Stored dataset items
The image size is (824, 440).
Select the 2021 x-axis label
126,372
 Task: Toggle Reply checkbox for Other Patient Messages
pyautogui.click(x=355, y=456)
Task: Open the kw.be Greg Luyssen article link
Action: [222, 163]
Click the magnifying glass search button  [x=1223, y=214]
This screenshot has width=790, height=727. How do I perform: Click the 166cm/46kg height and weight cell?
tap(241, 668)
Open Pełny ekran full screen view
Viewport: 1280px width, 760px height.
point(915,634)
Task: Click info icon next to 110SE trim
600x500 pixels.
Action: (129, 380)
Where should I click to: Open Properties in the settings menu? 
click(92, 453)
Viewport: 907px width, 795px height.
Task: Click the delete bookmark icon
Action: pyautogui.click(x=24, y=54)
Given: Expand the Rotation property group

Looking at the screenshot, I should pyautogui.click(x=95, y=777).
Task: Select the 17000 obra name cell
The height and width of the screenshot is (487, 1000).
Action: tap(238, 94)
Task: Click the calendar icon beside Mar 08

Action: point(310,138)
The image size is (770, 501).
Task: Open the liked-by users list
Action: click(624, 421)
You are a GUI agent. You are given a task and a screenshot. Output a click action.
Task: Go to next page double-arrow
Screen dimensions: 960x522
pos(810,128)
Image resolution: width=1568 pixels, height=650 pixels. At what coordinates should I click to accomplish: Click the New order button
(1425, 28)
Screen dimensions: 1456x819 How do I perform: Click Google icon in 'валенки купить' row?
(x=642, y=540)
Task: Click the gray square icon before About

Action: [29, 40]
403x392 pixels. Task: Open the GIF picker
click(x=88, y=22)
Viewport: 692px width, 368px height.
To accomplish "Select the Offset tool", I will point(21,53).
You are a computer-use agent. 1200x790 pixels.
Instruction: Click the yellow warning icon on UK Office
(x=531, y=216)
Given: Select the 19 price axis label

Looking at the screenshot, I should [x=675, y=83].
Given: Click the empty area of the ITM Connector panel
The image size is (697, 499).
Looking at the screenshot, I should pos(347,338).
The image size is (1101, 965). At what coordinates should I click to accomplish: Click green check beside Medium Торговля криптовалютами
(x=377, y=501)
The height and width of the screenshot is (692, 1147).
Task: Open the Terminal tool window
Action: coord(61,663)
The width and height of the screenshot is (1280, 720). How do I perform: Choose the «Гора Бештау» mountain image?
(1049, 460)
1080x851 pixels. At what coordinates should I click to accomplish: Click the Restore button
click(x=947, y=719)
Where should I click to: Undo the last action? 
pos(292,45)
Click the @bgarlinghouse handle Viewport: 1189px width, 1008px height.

[Aim of the task]: Return the opening line of the data and every line after it through the line containing "You are a GUI", please, exactly as written and with nothing added.

[Exercise response]:
The image size is (824, 440).
Select the 2021 x-axis label
126,372
 Task: Toggle Reply checkbox for Other Patient Messages
pyautogui.click(x=355, y=456)
Task: Open the kw.be Greg Luyssen article link
Action: [222, 163]
Click the magnifying glass search button  [x=1223, y=214]
This screenshot has width=790, height=727. How do I perform: Click the 166cm/46kg height and weight cell?
tap(241, 668)
Open Pełny ekran full screen view
Viewport: 1280px width, 760px height.
point(915,634)
Task: Click info icon next to 110SE trim
600x500 pixels.
Action: (129, 380)
Where should I click to: Open Properties in the settings menu? 
click(92, 453)
Viewport: 907px width, 795px height.
Task: Click the delete bookmark icon
Action: pyautogui.click(x=24, y=54)
Given: Expand the Rotation property group

Looking at the screenshot, I should pyautogui.click(x=95, y=777).
Task: Select the 17000 obra name cell
The height and width of the screenshot is (487, 1000).
Action: tap(238, 94)
Task: Click the calendar icon beside Mar 08

Action: point(310,138)
The image size is (770, 501).
Task: Open the liked-by users list
Action: click(624, 421)
You are a GUI agent. You are given a task and a screenshot. Output a click action.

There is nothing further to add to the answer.